_Tugas yang Dikerjakan:_
Dapatkah Anda menuliskan ulang secara persis bagian kutipan tentang lonjakan kasus Covid-19 di bawah, dari "Oleh I Gde Sudibya" sampai "kematian terus menaik.", termasuk kedua bagian itu?

Oleh I Gde Sudibya
Data harian kasus terkonfirmasi Covid-19 tetap tinggi setelah 22 hari PPKM Darurat Jawa - Bali dilakukan. Data harian kasusnya sbb: Bali, 22 Juli 1.250, 23 Juli 1.407 dan 24 Juli 1.057. Sedangkan data nasional pada urutan tanggal yang sama: 45.508, 49.073, 45.416.
Diberitakan dan diulas secara luas di media arus utama dan juga di medsos, sejumlah RS kolaps : kekurangan pasokan oksigen, IGD penuh, kapasitas isolasi mandiri juga penuh, sehingga banyak warga terpapar isolasi mandiri di rumah dan atau ditempat-tempat swadaya masyarakat dengan perawatan minimal. Akibatnya angka korban kematian terus menaik.
Rangkaian berita duka yang datang silih berganti, kematian warga akibat kurangnya pasokan oksigen, menunggu antrean di fasilitas IGD dan juga kematian di tempat isolasi mandiri sebagaimana dilansir oleh LSM Covid - 19, Kawal Covid-19, datang silih berganti. Puluhan kematian di sebuah RS di Jogyakarta, akibat keterbatasan oksigen, menarik perhatian luas masyarakat yang punya empati.

_Bahan Kajian:_
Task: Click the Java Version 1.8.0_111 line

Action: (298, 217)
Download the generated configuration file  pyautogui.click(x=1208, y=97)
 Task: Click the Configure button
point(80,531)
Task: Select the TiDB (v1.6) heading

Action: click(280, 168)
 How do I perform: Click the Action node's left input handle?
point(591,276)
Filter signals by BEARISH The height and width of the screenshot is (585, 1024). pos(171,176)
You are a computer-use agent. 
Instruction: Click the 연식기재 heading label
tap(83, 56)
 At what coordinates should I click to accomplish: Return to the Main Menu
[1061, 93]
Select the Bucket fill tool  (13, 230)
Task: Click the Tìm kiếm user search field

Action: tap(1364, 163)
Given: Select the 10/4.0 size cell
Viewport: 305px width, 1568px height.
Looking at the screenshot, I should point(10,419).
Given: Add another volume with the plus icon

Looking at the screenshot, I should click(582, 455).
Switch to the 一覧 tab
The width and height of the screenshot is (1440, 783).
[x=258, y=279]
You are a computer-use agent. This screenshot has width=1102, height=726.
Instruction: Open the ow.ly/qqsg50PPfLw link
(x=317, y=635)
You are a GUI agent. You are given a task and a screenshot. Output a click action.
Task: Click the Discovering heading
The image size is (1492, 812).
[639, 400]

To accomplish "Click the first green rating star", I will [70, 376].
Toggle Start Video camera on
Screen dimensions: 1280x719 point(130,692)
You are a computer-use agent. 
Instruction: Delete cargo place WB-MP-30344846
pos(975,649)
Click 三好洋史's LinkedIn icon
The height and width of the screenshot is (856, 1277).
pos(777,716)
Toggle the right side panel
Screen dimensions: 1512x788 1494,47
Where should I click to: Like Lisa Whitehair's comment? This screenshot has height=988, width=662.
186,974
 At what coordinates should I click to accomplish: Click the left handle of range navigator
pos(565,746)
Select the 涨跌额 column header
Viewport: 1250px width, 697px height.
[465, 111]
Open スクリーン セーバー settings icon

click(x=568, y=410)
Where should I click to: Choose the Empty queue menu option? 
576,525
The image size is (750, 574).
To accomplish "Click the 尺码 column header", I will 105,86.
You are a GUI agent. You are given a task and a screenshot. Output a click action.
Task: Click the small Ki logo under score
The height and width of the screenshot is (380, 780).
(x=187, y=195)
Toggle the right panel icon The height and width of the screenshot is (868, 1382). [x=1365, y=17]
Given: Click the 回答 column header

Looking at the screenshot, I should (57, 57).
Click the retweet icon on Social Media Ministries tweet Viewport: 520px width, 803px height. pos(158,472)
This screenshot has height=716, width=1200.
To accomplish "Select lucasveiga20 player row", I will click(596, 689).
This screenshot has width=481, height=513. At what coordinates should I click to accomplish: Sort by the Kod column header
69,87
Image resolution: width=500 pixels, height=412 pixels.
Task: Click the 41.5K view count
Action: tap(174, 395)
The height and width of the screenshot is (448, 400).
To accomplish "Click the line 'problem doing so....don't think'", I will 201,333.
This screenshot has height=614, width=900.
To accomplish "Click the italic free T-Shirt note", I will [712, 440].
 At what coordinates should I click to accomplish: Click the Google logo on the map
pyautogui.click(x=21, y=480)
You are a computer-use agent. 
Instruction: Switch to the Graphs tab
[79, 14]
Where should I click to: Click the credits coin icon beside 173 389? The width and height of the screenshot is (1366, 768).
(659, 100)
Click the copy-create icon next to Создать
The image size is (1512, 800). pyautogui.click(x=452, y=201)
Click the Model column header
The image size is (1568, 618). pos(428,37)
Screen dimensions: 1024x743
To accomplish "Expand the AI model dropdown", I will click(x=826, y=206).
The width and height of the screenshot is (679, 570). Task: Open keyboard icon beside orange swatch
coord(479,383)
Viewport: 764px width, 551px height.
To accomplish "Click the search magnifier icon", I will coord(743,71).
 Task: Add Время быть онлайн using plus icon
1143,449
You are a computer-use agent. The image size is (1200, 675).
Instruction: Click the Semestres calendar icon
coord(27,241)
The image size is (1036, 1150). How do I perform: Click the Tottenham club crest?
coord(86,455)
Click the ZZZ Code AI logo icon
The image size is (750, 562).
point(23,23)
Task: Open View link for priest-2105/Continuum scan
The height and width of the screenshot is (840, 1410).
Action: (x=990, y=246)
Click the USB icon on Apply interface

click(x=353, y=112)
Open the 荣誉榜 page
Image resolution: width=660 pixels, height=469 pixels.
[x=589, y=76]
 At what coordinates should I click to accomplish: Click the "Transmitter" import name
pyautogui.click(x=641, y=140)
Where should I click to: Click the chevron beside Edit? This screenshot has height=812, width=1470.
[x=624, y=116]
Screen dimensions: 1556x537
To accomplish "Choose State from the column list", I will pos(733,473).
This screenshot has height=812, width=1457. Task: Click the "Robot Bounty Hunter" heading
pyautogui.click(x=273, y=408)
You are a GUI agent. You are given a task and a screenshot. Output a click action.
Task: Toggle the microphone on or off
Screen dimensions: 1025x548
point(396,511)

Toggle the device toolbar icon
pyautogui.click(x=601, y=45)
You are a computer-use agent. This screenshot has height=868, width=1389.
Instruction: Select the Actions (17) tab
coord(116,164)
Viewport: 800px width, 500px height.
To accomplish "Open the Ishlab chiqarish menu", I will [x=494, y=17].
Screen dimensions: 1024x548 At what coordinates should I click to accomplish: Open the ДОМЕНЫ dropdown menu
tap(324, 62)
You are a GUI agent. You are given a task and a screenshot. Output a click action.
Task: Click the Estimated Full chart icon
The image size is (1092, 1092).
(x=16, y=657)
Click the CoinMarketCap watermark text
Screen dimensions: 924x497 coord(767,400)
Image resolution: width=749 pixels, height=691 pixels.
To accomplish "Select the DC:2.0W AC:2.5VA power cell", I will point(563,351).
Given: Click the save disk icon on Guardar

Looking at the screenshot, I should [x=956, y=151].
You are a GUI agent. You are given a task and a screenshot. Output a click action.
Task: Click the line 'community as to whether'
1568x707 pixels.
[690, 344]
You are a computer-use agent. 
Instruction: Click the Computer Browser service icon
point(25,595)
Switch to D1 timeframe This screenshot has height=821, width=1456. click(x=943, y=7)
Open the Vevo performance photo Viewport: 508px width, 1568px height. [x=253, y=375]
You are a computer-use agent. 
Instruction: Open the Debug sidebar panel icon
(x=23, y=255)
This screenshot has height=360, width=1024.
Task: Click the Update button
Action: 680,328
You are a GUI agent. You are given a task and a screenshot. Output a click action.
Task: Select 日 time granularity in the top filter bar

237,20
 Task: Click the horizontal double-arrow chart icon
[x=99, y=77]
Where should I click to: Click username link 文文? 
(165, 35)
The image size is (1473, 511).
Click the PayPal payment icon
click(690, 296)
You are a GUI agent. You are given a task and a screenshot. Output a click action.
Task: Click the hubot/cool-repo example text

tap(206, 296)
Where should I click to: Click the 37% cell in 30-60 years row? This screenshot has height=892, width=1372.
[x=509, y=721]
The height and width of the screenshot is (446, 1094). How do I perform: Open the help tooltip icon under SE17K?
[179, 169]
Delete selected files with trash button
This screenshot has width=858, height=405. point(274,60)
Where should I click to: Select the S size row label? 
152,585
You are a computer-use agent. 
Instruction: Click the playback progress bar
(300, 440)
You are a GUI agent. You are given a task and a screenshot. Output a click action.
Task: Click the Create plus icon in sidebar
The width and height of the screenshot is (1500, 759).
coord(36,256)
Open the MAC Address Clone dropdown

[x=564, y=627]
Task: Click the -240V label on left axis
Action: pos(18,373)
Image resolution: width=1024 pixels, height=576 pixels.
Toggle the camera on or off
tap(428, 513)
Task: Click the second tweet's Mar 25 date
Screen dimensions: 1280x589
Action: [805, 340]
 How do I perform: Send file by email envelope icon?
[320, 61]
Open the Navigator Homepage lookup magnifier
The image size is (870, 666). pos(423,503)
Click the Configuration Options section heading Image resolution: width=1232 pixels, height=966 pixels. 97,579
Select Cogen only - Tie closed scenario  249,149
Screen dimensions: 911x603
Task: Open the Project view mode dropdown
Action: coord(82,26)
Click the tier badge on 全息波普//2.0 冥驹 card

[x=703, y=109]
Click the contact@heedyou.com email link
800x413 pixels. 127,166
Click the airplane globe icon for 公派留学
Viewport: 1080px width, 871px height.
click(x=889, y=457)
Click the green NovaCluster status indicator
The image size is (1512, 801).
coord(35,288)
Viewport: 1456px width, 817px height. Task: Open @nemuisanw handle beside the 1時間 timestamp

_Kotak Jawaban:_
Oleh I Gde Sudibya
Data harian kasus terkonfirmasi Covid-19 tetap tinggi setelah 22 hari PPKM Darurat Jawa - Bali dilakukan. Data harian kasusnya sbb: Bali, 22 Juli 1.250, 23 Juli 1.407 dan 24 Juli 1.057. Sedangkan data nasional pada urutan tanggal yang sama: 45.508, 49.073, 45.416.
Diberitakan dan diulas secara luas di media arus utama dan juga di medsos, sejumlah RS kolaps : kekurangan pasokan oksigen, IGD penuh, kapasitas isolasi mandiri juga penuh, sehingga banyak warga terpapar isolasi mandiri di rumah dan atau ditempat-tempat swadaya masyarakat dengan perawatan minimal. Akibatnya angka korban kematian terus menaik.